##### MATERIAL PROVIDED
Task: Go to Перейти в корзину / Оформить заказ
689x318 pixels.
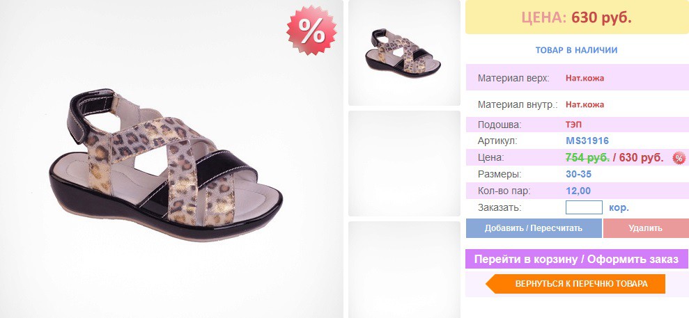Action: tap(577, 259)
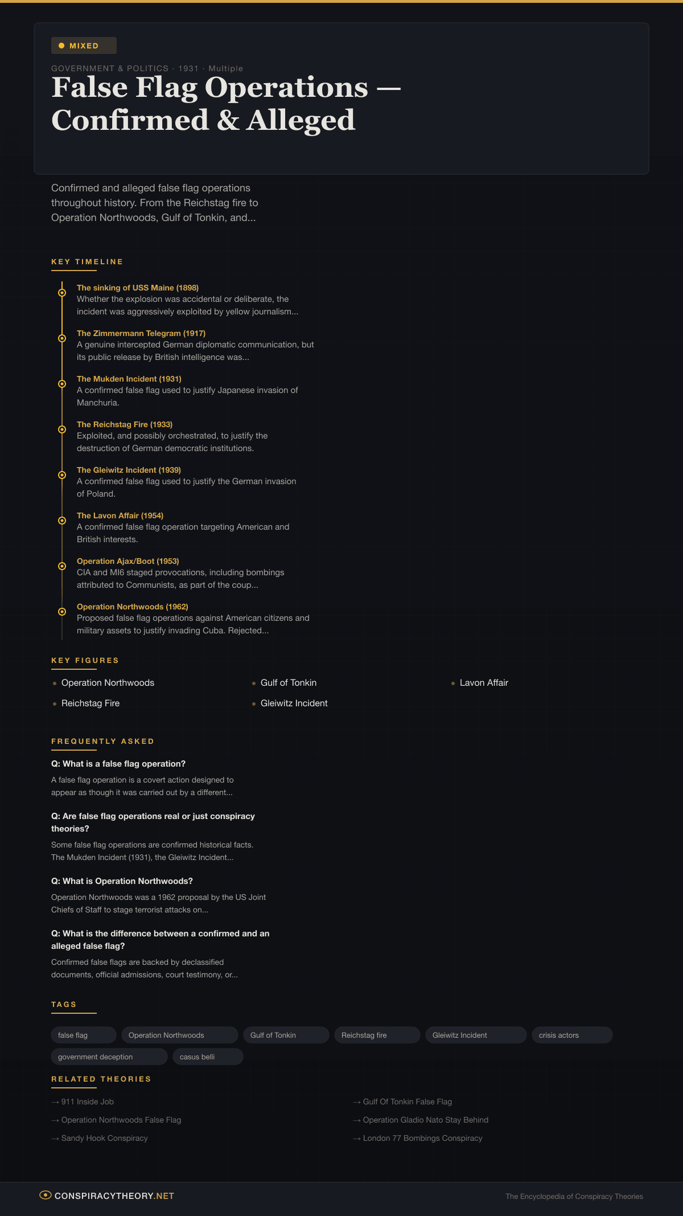Open Operation Gladio Nato Stay Behind link
Image resolution: width=683 pixels, height=1216 pixels.
tap(425, 1120)
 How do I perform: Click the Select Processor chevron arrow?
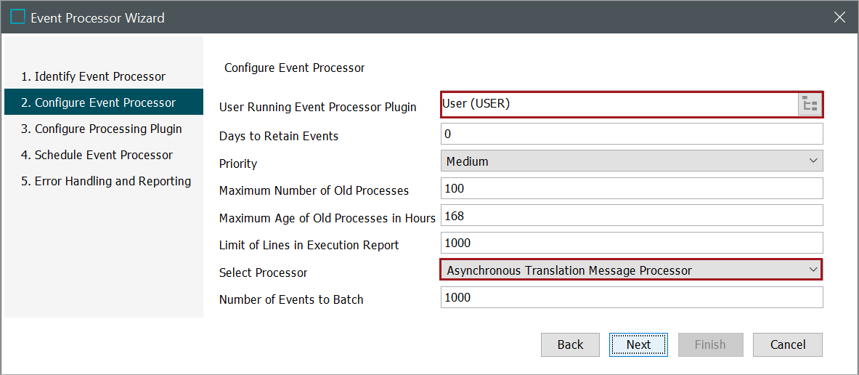(x=813, y=270)
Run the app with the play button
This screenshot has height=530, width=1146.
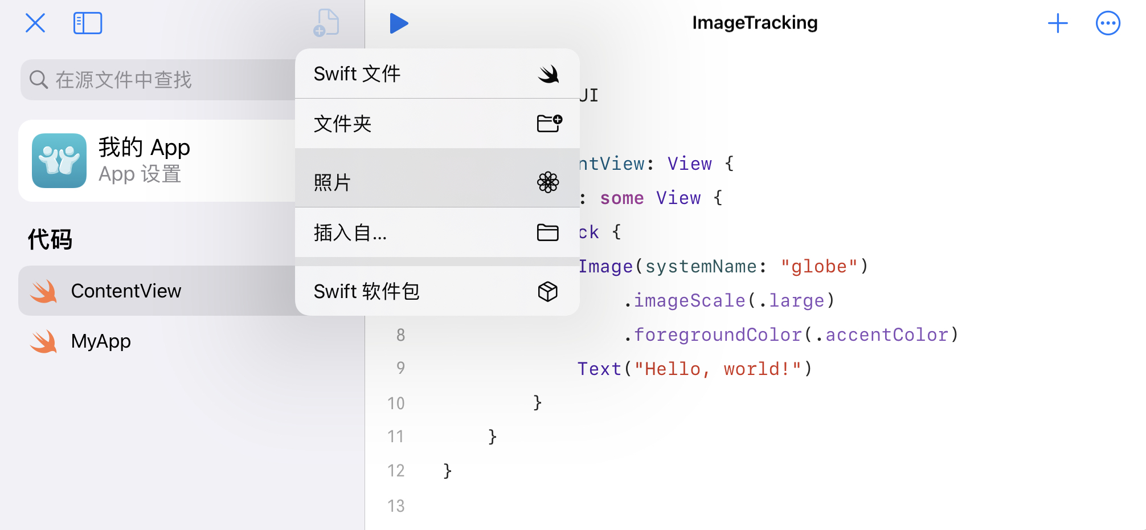[x=399, y=23]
##########
● **YOUR TASK**: Above are the records; copy exactly the lines from the one with "689x318 pixels." through the one with "Run the app with the play button", including both, and nothing more. Leave out pictures.

● **REPLY**:
689x318 pixels.
Action: tap(577, 259)
Open Operation Gladio Nato Stay Behind link
Image resolution: width=683 pixels, height=1216 pixels.
tap(425, 1120)
 How do I perform: Click the Select Processor chevron arrow?
(x=813, y=270)
Run the app with the play button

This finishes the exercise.